Design/methodology/approach
This study used data collected from a survey of 627 vegetable farmers in Viet Nam and employed the Ordered Probit regression model to examine the effects of gender and participation in agricultural cooperatives on biodiversity conservation farming practices.
Findings
We find that female vegetable farmers are more likely to conduct biodiversity conservation farming practices than male farmers. This gender difference is, however, removed when participation in agricultural cooperatives is controlled, suggesting that agricultural cooperatives effectively facilitate biodiversity conservation farming practices.

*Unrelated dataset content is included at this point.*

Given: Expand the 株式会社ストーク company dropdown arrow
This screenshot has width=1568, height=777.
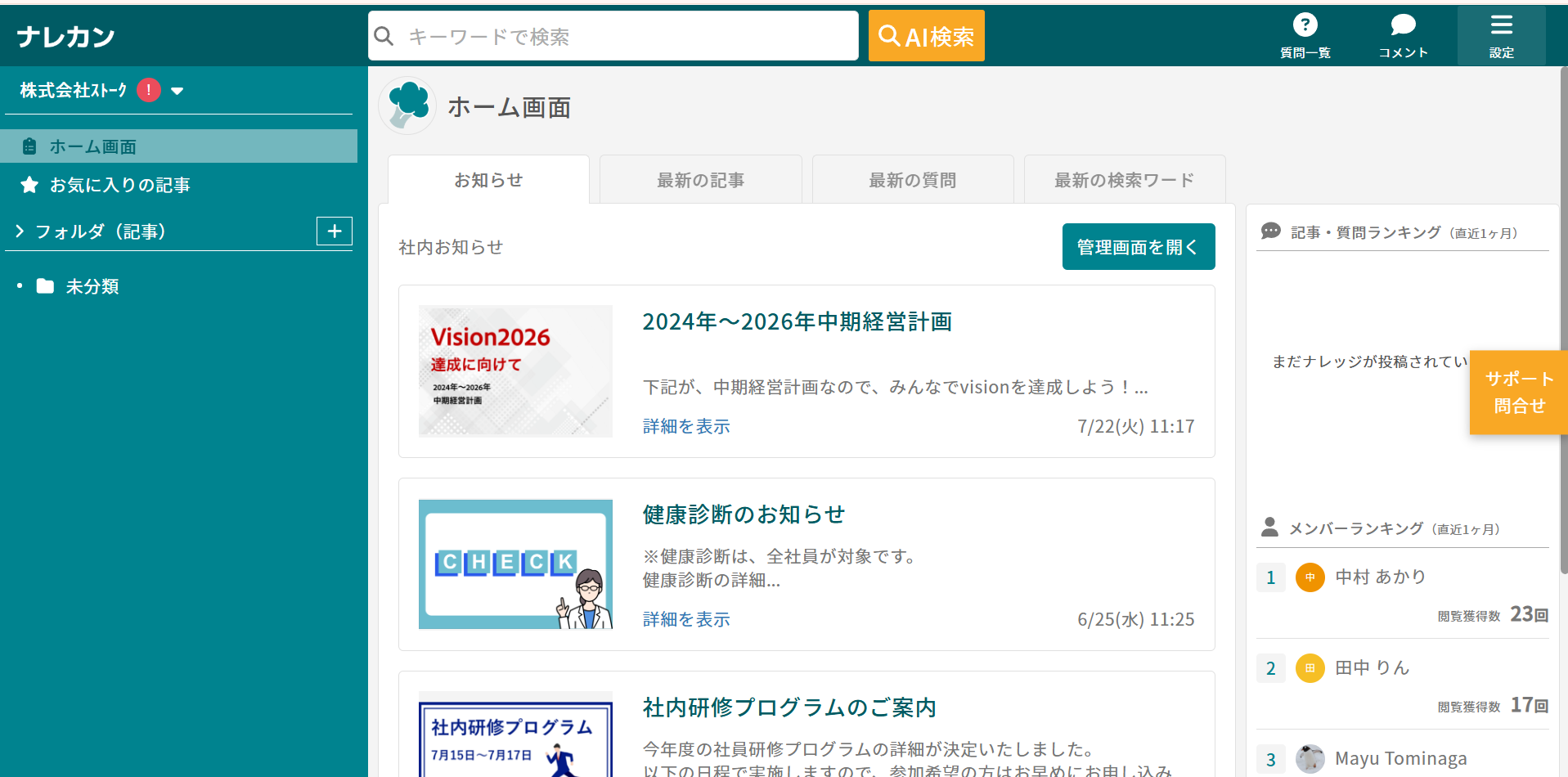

Research limitations/implications
It is noted that our study is not free from some limitations. First, we conducted our study on vegetable farmers only. The biodiversity conservation practices in vegetable cultivation might be different from other types of farming. Future studies should be conducted with other types of agricultural cultivation. Second, we do not have enough data to explain why female farmers are more likely to adopt biodiversity conservation practices than male farmers. Future studies should capture biological and social aspects of gender differences to address this limitation.
Originality/value
This study contributes to the literature on biodiversity conservation by presenting empirical evidence on the effects of gender and agricultural cooperatives. Participation in agricultural cooperatives is revealed to facilitate the adoption of biodiversity conservation practices. In addition, we find that the education of farmers, the number of years that farmers have been living in the local area and the quality of land and water are positively related to the adoption of biodiversity conservation practices in vegetable production.